Perbarui bagian tulisan refleksi tentang pendampingan belajar Damai, yakni rentang dari "Tulisan ini menyambung" sampai "juga pertumbuhan pribadinya.", dengan mengganti "orangtua" menjadi "para orang tua".

----- Bacaan -----

Refleksi Ibu Belajar (1): Menyimak, Mencermati, Menyesuaikan

Tulisan ini menyambung kembali cerita tentang warna-warni mendampingi proses belajar Damai yang sudah masuk di usia remaja. Ada begitu banyak penyesuaian dilakukan, mengingat tahapan perkembangannya yang sudah beralih dari masa anak. Dan dalam upaya sejauh ini, bersyukur sekali karena kami sangat terbantu oleh program-program sekolah yang turut mengedukasi dan memotivasi orangtua, agar seiring sejalan dalam menumbuhkan setiap potensi baik yang dimiliki anak.

Seperti pernah saya tuliskan di “Sekolah Baru, Value, dan Proses Belajar yang Seru” (sila klik jika ingin membacanya lebih dulu), Damai belajar di Sekolah Cikal Surabaya. Sebuah sekolah yang cukup jauh dari rumah, namun kami pilih dengan sepenuh kesadaran untuk semaksimal mungkin memfasilitasi perkembangan kemampuan Damai, kecintaannya dalam belajar, juga pertumbuhan pribadinya.

----- Cuplikan Data -----

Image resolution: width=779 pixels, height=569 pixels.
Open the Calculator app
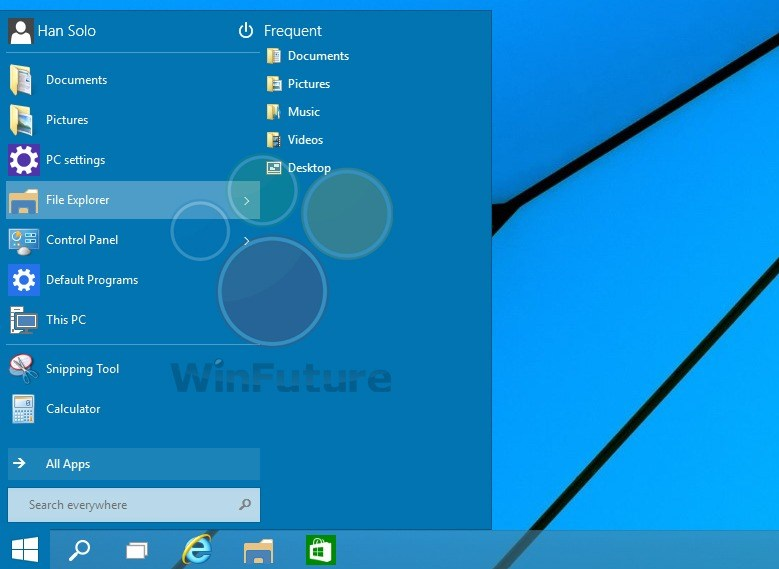70,409
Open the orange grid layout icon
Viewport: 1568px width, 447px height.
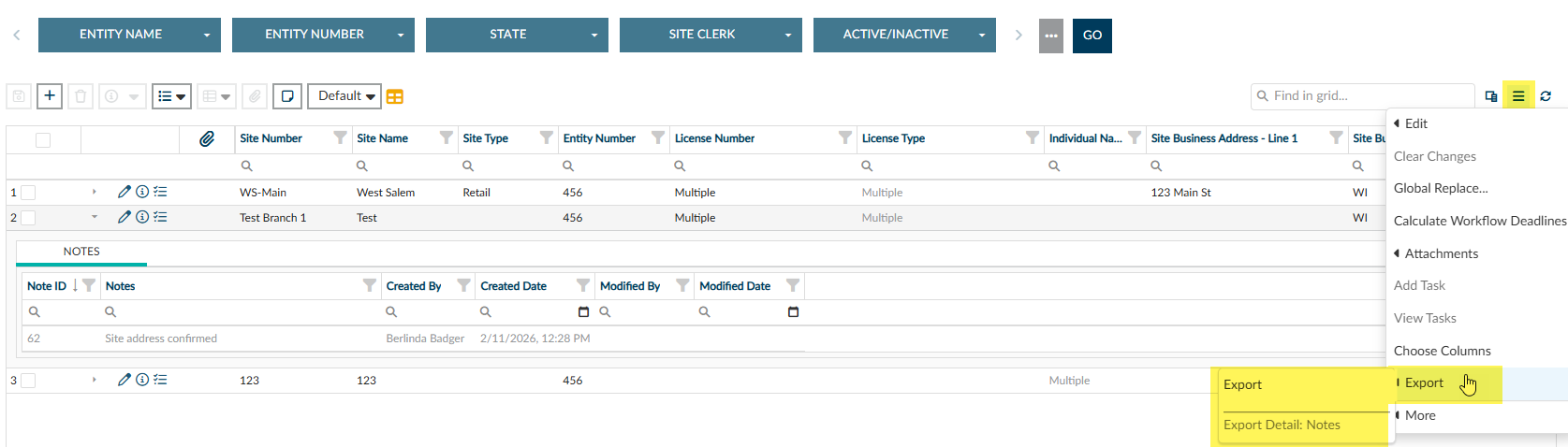395,97
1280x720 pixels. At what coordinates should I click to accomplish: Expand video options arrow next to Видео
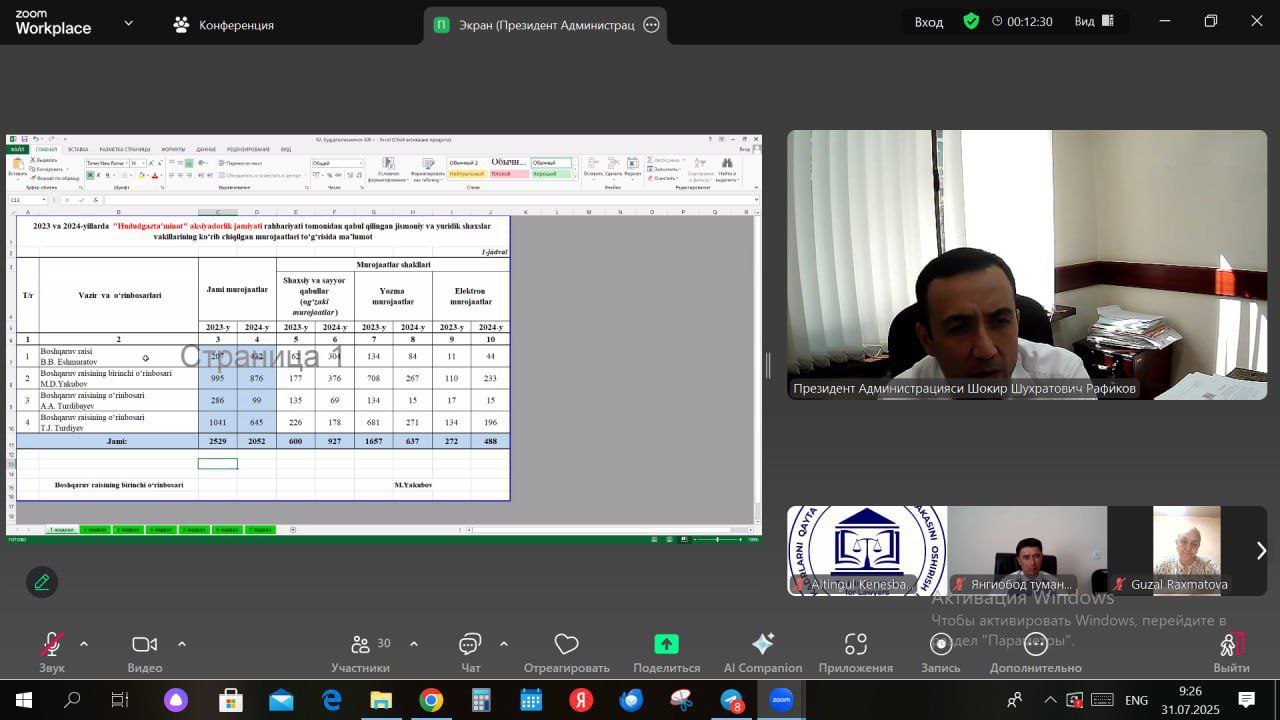click(x=182, y=644)
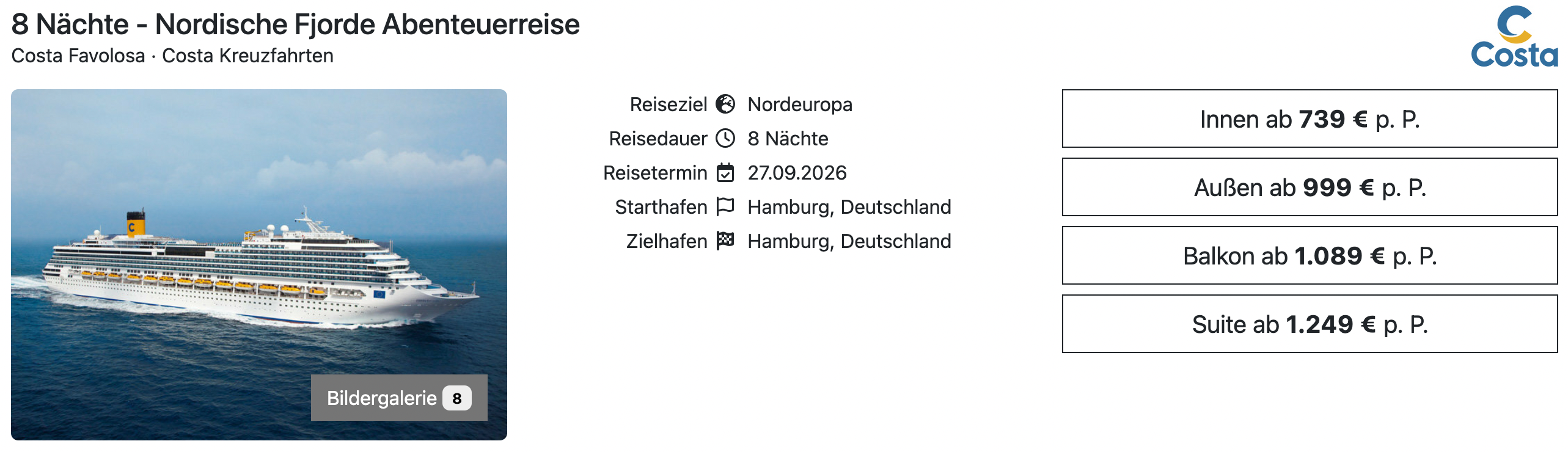Viewport: 1568px width, 452px height.
Task: Click the clock icon beside Reisedauer
Action: coord(725,139)
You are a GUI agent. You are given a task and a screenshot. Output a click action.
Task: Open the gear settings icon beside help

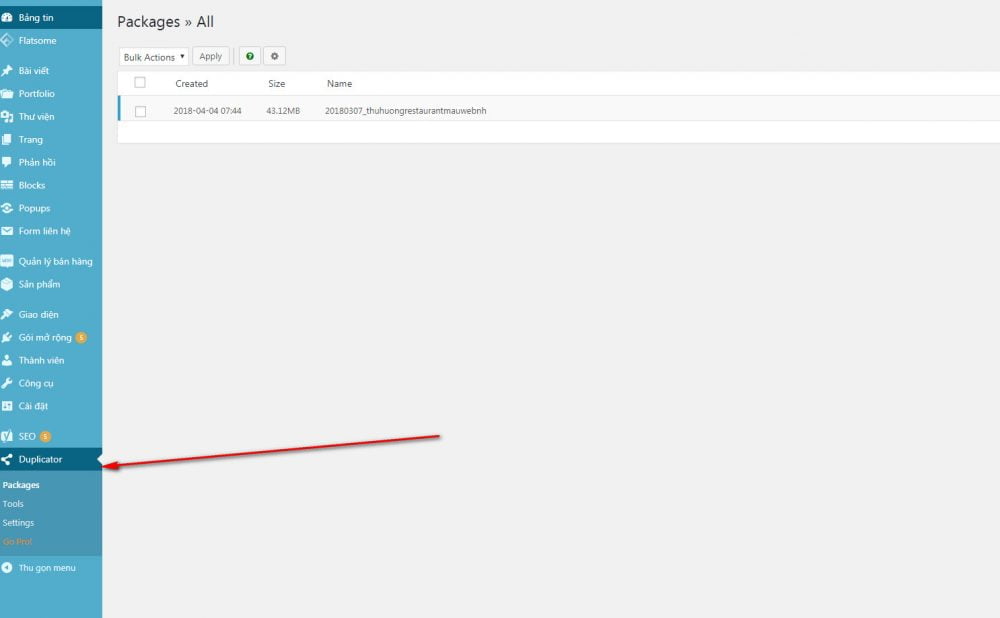pyautogui.click(x=274, y=57)
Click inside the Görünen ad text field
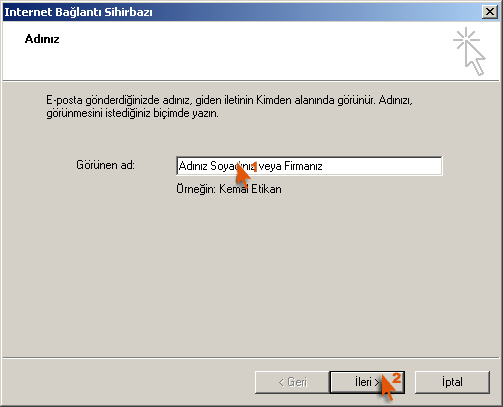Image resolution: width=503 pixels, height=407 pixels. pos(309,166)
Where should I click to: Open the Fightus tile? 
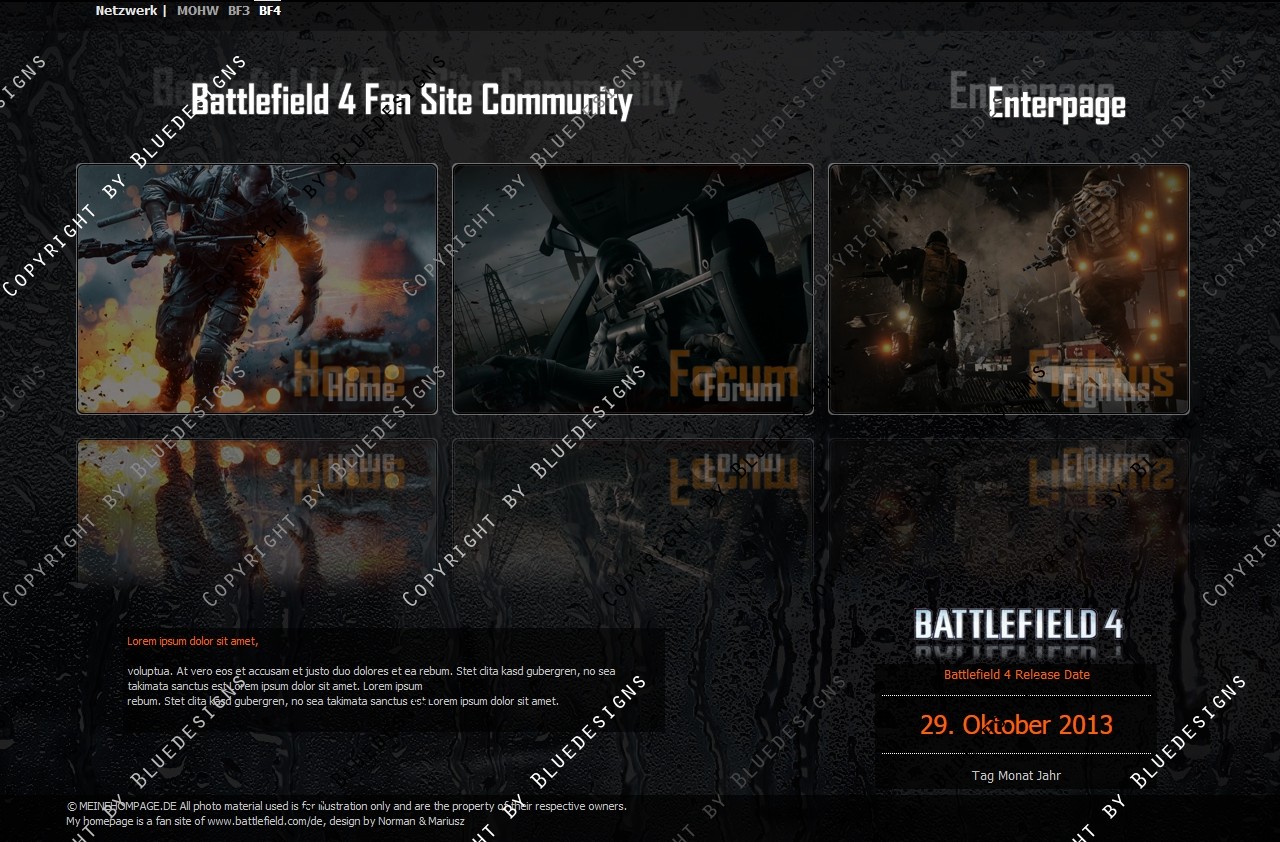click(1009, 289)
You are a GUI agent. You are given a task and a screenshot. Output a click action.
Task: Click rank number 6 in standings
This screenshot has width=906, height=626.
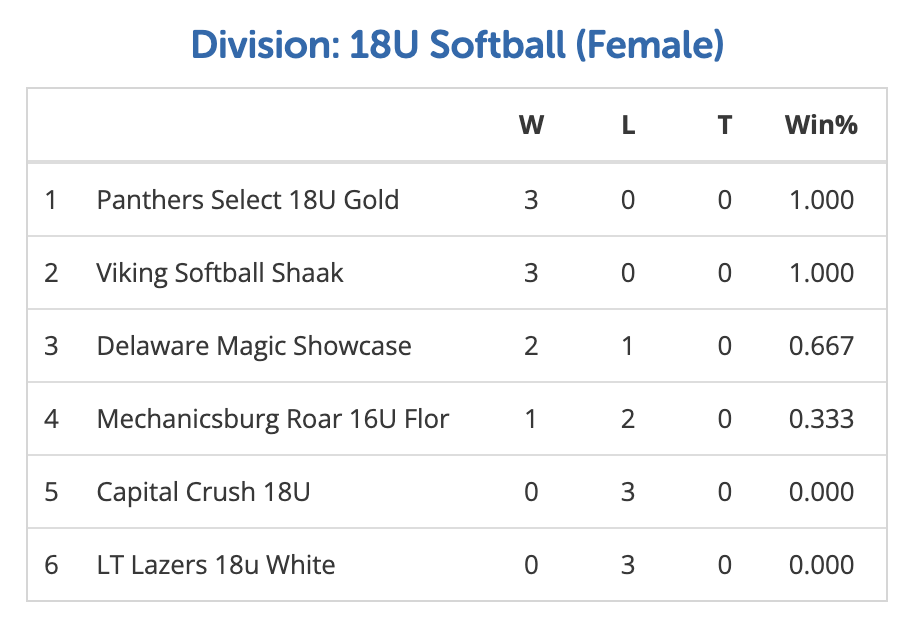[x=51, y=565]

-----

• Jawaban Tugas:
Tulisan ini menyambung kembali cerita tentang warna-warni mendampingi proses belajar Damai yang sudah masuk di usia remaja. Ada begitu banyak penyesuaian dilakukan, mengingat tahapan perkembangannya yang sudah beralih dari masa anak. Dan dalam upaya sejauh ini, bersyukur sekali karena kami sangat terbantu oleh program-program sekolah yang turut mengedukasi dan memotivasi para orang tua, agar seiring sejalan dalam menumbuhkan setiap potensi baik yang dimiliki anak.

Seperti pernah saya tuliskan di “Sekolah Baru, Value, dan Proses Belajar yang Seru” (sila klik jika ingin membacanya lebih dulu), Damai belajar di Sekolah Cikal Surabaya. Sebuah sekolah yang cukup jauh dari rumah, namun kami pilih dengan sepenuh kesadaran untuk semaksimal mungkin memfasilitasi perkembangan kemampuan Damai, kecintaannya dalam belajar, juga pertumbuhan pribadinya.